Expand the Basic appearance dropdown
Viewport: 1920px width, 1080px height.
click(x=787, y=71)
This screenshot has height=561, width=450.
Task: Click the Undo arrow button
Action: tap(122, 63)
※ ※ ※
▶ WORK ITEM:
Nothing is to be left out. Repeat the whole listing exactly.

▶ TASK OUTPUT:
Expand the Basic appearance dropdown
Viewport: 1920px width, 1080px height.
click(x=787, y=71)
This screenshot has height=561, width=450.
Task: Click the Undo arrow button
Action: tap(122, 63)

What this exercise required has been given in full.